_TASK DESCRIPTION_
Decide whether each statement below agrees with the passage on the 2011 Liberty Flames football season, answering yes or no and quoting the words of the passage that settle it. 1. Danny Rocco was in his sixth year as the team's head coach. 2. The Flames played their home games at Williams Stadium. 3. The Flames finished first in the Big South Conference.

_PAGE EXTRACT_
::::

American college football season

The 2011 Liberty Flames football team represented Liberty University in the 2011 NCAA Division I FCS football season. The Flames were led by sixth-year head coach Danny Rocco and played their home games at Williams Stadium. They were a member of the Big South Conference. They finished the season 7–4, 5–1 in Big South play to finish in second place.

::::

[Source data]

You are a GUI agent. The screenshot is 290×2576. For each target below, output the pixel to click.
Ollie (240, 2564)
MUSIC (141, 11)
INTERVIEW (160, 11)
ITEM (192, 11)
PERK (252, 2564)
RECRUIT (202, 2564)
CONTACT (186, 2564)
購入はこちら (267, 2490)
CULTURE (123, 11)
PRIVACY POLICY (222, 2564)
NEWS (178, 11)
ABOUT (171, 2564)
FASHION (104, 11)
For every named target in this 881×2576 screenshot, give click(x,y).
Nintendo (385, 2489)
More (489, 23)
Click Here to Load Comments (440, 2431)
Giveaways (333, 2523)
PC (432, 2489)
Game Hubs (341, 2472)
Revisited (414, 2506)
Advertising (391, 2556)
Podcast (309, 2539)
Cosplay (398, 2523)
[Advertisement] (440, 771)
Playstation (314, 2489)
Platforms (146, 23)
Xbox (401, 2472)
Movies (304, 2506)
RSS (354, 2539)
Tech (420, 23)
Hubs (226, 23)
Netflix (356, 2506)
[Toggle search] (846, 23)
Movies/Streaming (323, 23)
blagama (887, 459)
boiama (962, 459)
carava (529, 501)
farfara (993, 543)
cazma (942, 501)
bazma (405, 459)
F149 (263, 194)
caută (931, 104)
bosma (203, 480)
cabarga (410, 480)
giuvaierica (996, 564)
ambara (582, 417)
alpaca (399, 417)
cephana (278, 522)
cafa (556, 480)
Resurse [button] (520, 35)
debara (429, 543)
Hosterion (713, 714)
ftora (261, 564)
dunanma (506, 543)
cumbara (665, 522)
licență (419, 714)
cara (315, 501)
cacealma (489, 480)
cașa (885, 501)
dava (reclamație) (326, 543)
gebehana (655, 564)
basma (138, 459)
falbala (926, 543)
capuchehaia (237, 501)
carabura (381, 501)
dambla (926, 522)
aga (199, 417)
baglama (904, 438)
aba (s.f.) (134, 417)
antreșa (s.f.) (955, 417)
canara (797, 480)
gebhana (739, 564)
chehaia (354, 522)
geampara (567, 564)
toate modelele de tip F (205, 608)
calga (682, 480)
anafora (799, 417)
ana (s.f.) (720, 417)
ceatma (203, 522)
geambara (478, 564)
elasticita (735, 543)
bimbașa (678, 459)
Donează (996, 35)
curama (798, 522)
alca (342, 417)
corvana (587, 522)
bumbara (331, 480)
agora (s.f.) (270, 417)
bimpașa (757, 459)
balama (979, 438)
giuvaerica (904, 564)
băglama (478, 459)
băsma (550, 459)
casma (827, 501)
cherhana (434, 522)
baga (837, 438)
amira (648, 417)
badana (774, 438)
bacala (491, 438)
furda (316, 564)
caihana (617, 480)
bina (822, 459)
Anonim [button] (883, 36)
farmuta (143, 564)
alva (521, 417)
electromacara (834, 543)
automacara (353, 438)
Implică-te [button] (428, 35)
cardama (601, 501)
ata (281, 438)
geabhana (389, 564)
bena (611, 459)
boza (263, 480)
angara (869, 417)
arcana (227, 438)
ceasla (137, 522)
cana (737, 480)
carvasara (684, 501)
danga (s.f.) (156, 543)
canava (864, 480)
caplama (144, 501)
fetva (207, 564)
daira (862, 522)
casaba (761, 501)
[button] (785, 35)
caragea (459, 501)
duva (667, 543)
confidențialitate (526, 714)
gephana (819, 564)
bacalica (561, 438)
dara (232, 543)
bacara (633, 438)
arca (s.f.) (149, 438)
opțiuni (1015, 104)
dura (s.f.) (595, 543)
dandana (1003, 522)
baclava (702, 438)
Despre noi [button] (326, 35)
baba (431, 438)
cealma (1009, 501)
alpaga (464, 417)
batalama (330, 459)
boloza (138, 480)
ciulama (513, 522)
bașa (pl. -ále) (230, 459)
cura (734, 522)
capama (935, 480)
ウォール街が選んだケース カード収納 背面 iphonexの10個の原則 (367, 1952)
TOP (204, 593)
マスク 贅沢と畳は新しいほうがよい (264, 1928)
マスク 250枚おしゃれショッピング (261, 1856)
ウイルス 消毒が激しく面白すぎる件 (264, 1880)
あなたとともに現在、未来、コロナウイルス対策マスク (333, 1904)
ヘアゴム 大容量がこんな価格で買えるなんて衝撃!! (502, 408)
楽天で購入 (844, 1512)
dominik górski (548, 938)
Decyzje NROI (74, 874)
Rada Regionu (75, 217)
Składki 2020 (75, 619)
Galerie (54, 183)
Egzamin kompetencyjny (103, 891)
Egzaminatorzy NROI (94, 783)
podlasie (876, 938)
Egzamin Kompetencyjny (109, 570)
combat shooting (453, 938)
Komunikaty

::::

_ANSWER FOR THE TASK_
1. Yes: "led by sixth-year head coach Danny Rocco"
2. Yes: "played their home games at Williams Stadium"
3. No: "5–1 in Big South play to finish in second place"